◆ REQUIRED ACTION
Instruction for the entries that follow: retype exactly the lines from the line with "Instruction: Open the Especiales" to the line with "Click the red X beside the Wq answer", both included, and omit all others.

◆ DATASET RECORDS
↓
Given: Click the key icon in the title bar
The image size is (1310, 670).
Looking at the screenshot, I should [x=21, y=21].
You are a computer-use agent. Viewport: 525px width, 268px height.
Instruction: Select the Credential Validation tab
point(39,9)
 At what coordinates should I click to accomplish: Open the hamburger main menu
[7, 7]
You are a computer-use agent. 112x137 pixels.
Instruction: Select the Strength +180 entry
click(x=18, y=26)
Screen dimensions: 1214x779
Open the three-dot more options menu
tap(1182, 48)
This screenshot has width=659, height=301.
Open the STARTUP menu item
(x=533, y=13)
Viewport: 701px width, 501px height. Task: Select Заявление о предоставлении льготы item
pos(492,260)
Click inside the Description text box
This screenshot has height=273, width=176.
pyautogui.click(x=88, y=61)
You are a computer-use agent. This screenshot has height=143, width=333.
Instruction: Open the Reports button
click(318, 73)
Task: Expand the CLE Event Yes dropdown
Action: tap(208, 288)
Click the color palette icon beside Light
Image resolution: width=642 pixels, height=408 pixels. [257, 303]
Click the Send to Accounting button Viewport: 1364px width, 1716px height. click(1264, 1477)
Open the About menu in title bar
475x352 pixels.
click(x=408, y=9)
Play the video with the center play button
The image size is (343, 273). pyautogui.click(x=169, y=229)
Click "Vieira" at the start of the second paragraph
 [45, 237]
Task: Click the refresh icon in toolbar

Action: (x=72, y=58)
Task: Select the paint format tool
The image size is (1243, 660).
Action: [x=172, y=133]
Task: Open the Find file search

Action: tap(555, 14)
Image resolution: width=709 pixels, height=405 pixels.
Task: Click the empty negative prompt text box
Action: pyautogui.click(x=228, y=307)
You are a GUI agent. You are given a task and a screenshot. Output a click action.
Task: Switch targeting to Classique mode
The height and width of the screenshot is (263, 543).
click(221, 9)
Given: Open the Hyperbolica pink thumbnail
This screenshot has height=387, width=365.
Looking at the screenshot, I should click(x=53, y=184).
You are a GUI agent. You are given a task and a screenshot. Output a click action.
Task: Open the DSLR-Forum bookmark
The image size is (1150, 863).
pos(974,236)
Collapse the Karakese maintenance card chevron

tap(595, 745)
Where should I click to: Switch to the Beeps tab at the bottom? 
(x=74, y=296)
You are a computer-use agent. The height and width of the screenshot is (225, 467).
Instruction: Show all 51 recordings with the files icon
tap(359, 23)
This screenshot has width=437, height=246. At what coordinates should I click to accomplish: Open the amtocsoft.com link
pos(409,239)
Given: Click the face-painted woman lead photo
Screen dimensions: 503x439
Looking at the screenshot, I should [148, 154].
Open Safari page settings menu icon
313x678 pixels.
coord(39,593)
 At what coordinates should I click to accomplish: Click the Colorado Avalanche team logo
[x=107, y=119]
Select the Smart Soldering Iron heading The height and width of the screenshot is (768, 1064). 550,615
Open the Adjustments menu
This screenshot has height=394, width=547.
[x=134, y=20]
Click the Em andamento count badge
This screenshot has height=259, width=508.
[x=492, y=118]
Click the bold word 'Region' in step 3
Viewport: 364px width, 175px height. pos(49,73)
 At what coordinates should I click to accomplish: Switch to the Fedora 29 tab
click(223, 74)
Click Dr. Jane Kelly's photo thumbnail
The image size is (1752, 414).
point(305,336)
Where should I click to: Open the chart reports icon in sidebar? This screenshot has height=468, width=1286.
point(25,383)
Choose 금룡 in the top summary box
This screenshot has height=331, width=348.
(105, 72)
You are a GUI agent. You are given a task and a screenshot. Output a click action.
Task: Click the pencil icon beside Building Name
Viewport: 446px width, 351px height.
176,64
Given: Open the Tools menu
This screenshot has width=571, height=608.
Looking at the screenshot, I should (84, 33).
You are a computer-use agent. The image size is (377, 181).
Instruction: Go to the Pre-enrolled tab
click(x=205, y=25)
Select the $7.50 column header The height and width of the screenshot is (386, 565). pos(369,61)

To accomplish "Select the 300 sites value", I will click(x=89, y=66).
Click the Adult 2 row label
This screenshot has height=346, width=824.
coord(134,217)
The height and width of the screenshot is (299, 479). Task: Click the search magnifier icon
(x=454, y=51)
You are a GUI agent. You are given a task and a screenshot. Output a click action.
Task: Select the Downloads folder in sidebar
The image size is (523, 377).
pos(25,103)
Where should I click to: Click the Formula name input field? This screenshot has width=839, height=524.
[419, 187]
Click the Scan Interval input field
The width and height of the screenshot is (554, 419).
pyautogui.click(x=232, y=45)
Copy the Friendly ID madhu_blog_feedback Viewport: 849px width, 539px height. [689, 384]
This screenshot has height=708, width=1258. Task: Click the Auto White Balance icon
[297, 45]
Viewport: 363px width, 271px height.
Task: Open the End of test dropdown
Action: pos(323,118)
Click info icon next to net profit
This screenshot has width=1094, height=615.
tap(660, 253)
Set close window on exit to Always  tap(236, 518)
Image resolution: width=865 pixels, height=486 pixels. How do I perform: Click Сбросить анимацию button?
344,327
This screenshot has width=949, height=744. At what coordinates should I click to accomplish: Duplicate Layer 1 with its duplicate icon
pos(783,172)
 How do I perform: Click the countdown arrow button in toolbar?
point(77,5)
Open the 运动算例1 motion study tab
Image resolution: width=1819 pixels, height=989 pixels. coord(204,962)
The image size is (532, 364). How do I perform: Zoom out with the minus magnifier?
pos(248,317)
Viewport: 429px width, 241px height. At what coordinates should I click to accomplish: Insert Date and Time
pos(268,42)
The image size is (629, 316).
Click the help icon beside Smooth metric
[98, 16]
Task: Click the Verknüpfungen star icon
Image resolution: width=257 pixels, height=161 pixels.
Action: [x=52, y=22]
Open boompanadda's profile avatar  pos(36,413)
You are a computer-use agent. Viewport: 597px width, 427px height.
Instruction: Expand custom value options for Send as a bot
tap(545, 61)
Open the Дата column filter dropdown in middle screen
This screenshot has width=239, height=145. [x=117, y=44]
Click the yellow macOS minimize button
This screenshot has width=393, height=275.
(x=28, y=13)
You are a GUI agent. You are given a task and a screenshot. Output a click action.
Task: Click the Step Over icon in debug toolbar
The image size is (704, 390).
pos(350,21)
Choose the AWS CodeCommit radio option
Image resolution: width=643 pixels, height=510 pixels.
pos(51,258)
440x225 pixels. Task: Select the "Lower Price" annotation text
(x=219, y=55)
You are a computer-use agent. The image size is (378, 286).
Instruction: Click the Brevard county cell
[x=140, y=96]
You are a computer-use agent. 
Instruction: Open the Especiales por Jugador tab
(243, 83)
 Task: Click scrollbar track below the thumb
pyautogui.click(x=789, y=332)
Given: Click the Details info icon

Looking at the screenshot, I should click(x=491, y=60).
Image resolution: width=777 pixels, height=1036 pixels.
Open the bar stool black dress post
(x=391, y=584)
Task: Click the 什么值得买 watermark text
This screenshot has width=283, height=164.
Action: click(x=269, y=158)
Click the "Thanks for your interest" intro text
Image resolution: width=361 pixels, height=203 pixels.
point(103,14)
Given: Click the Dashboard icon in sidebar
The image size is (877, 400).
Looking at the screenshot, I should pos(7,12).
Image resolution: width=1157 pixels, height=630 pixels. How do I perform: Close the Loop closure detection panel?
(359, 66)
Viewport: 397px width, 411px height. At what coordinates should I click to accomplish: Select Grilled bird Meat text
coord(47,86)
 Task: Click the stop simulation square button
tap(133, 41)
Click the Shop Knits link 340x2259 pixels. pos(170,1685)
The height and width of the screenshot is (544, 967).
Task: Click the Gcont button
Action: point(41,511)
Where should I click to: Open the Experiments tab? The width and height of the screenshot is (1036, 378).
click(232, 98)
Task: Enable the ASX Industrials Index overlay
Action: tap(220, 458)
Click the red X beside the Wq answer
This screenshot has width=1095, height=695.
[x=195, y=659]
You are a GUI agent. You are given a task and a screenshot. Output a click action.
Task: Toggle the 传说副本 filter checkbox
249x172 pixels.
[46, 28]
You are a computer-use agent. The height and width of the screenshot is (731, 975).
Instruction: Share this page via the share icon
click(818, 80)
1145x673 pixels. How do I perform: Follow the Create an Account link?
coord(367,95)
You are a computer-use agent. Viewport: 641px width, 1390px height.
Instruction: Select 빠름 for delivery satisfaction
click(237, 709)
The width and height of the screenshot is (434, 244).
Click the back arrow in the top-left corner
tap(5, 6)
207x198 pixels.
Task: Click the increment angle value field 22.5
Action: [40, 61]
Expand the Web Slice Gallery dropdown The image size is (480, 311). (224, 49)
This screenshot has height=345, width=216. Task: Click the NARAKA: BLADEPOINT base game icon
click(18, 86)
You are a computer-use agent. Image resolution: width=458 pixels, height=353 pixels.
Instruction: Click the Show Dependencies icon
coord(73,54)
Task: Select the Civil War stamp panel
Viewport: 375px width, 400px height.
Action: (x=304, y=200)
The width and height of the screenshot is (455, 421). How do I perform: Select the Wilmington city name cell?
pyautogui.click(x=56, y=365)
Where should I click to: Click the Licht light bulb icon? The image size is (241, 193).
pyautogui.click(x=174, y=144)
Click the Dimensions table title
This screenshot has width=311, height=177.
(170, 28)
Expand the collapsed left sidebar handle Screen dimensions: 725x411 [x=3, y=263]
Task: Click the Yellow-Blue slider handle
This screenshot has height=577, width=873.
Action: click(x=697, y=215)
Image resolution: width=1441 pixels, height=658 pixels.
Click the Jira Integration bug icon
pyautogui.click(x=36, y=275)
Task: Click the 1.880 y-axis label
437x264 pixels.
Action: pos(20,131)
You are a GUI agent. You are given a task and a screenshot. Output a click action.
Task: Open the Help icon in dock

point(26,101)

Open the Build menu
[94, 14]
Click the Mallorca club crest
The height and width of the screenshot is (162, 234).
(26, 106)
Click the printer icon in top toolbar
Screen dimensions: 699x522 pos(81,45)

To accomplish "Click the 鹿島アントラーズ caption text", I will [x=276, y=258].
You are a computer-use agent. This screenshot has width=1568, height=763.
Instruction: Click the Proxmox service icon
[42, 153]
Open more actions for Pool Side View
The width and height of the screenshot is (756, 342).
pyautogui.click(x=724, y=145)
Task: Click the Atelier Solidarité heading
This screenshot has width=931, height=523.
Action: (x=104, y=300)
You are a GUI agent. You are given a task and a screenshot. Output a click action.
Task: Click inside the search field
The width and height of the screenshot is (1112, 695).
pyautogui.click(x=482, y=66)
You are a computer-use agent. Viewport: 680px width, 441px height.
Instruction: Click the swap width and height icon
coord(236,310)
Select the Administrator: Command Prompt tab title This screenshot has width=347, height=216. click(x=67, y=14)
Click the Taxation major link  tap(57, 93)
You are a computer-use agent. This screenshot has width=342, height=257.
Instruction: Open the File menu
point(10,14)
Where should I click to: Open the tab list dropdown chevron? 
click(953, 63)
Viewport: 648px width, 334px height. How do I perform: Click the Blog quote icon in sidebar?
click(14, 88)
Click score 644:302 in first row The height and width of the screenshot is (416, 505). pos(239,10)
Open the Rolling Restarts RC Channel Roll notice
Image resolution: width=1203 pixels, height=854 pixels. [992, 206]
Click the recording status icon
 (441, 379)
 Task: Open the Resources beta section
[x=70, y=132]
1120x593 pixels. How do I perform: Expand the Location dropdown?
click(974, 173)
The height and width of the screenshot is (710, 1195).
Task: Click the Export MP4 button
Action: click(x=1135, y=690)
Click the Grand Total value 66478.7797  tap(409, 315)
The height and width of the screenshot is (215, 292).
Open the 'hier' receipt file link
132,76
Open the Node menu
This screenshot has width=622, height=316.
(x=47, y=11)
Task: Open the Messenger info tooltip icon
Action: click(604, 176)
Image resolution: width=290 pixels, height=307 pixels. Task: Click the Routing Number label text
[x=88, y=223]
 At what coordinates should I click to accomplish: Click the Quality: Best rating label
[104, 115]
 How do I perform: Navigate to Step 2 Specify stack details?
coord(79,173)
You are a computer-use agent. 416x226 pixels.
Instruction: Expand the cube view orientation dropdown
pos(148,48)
↑
◆ EXERCISE ANSWER
Instruction: Open the Especiales por Jugador tab
(243, 83)
 Task: Click scrollbar track below the thumb
pyautogui.click(x=789, y=332)
Given: Click the Details info icon

Looking at the screenshot, I should click(x=491, y=60).
Image resolution: width=777 pixels, height=1036 pixels.
Open the bar stool black dress post
(x=391, y=584)
Task: Click the 什么值得买 watermark text
This screenshot has width=283, height=164.
Action: click(x=269, y=158)
Click the "Thanks for your interest" intro text
Image resolution: width=361 pixels, height=203 pixels.
point(103,14)
Given: Click the Dashboard icon in sidebar
The image size is (877, 400).
Looking at the screenshot, I should pos(7,12).
Image resolution: width=1157 pixels, height=630 pixels. How do I perform: Close the Loop closure detection panel?
(359, 66)
Viewport: 397px width, 411px height. At what coordinates should I click to accomplish: Select Grilled bird Meat text
coord(47,86)
 Task: Click the stop simulation square button
tap(133, 41)
Click the Shop Knits link 340x2259 pixels. pos(170,1685)
The height and width of the screenshot is (544, 967).
Task: Click the Gcont button
Action: point(41,511)
Where should I click to: Open the Experiments tab? The width and height of the screenshot is (1036, 378).
click(232, 98)
Task: Enable the ASX Industrials Index overlay
Action: tap(220, 458)
Click the red X beside the Wq answer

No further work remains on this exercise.